01/08/2014
Today I feel 'alive' for the first time in six months since diagnosis. I now have confirmation that my cancer is not there today, that the chemo is working, that is hasn't spread anywhere else and that we are on the right track. Whoever would think chemo would be my friend (the Hemsley family told me that and now I understand). It may knock me sideways, up and down, but today after nearly three weeks off chemo, I feel alive! So there is always a positive somewhere amongst the crap.
I start chemo again on Thursday with two to go, possibly three if we count the one they cancelled while the investigation went on.
The oncologist apologised for causing me concern when there was nothing there, but I was wrapped to get the scans and confirmation all is well. Wayne said it was his best birthday present ever - and he meant it! So love that man...❤️
Surprisingly to me, radiation treatment now doesn't seem so daunting. I don't know why, it is just sitting more comfortably with me. We have a visit with the surgeon, Mr Truter, on Monday. Will be interesting to see if he got an answer to the letter he wrote to Radiology about not doing radiation to my lymph nodes as he said I would end up with lymphodema in the left arm. He reckons he got it all and when you have scans that say you are clear, well, it sets you thinking. Watch this space.
So today in Taupo it is a stunning winter's day: blue skies, from the kitchen window I can see the snow on top of the Kaimanawas glistening back at me, the lake is calm, no wind...wow!
It is so peaceful. I just wish we could bring peace to other parts of the world and they could experience peace and calm and see how much better peace is than fighting each other.
This week pray and/or send positivity for the children who are suffering in war zones across the world. The 6 o'clock world has shown some pretty horrific sights this week and being a mother, I can't imagine what they are going through trying to protect their babies.
26/07/2014
My chemo was cancelled this week due to some odd symptoms arising, therefore an appointment with the oncologist consultant was arranged.
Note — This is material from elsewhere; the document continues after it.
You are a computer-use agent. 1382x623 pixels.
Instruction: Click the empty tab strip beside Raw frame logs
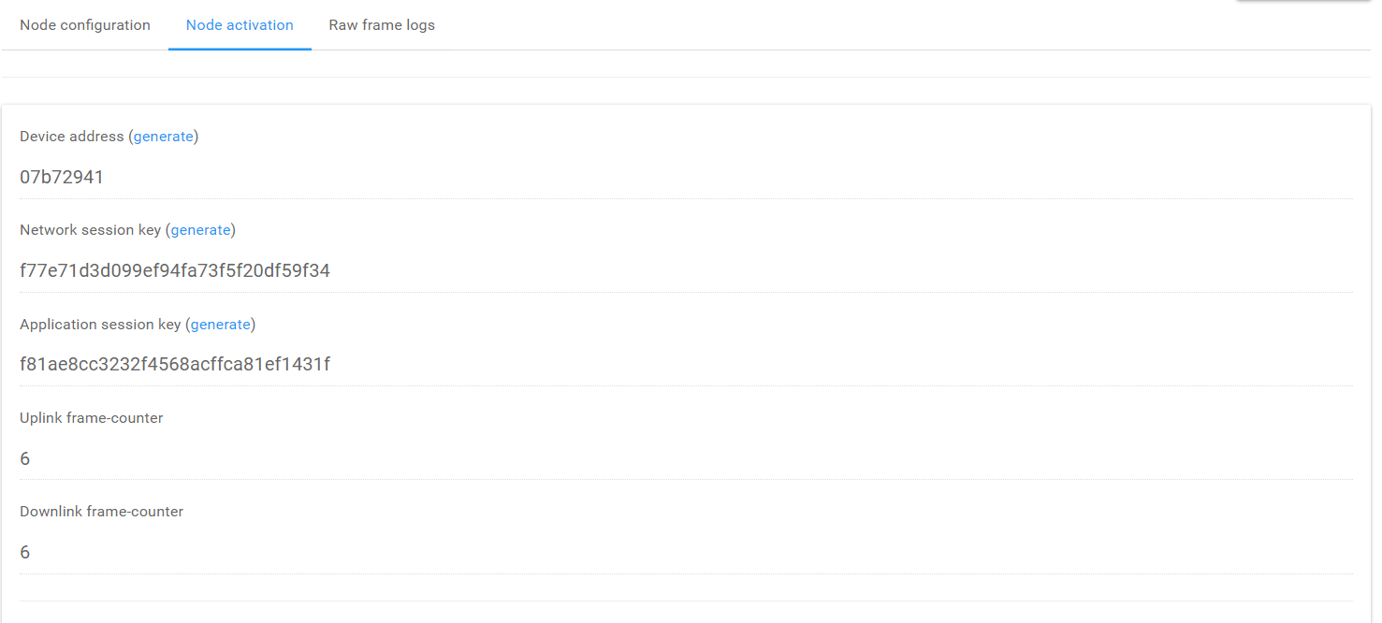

Off to Hamilton today for that consult with Dr Kennedy who we haven't met before. The waiting room is still like a bus station. From all four corners come consultants who call out a name. You have to be vigilant because you don't know where you are being called from.
Dr Kennedy was lovely. He brought up my notes, explained what he knew about my case, asked me my symptoms, examined me and then lay out the plan for next week.
We identified that my neuropathy in my feet/legs has got worse since the change of chemo concoction.
Re the symptoms I explained to him, he said if I went to my GP with my symptoms, the GP would say I had inner ear vertigo, inflamed bowel (not ovary that I thought the pain was), and pulled chest muscle.
Because I had lymph nodes that were cancerous (13 of 29), my symptoms are a 'red flag', so he needs to eliminate brain cancer (vertigo), bowel cancer (inflamed bowel) and chest bone cancer (pulled chest muscle).
As he explained all this, he drew his chair in very close...hello, this is serious I thought. He then said to Wayne "No more black humour for this lady, Wayne, no more". Gulp! I said "Are you serious, that's how I get through". "No, no more, we need to look after you", he then grabbed my hand in his two hands and wouldn't let go. Okay, this needs to be taken seriously I think he is trying to tell me. Stop this flippancy.
So today in Hamilton I did bloods to check for "any embers burning" (his words), and then next week have CT scan and MRI in Rotorua.
The positive from the scans is that one way or another I will find out if the chemo is working at least.
If it comes back finding something, then we will deal with it from there. I admit I am in denial right now (like when I first got diagnosed), but do feel better prepared and educated if the scans are sinister. I know the waiting game now is just that. Enjoy the moment while we wait.
So I am appreciative of Dr Kennedy not poo-pooing me, I get time off chemo for a while and I will find out if chemo is working sooner rather than later.
All part of the process...hop on board, we are off on another ride.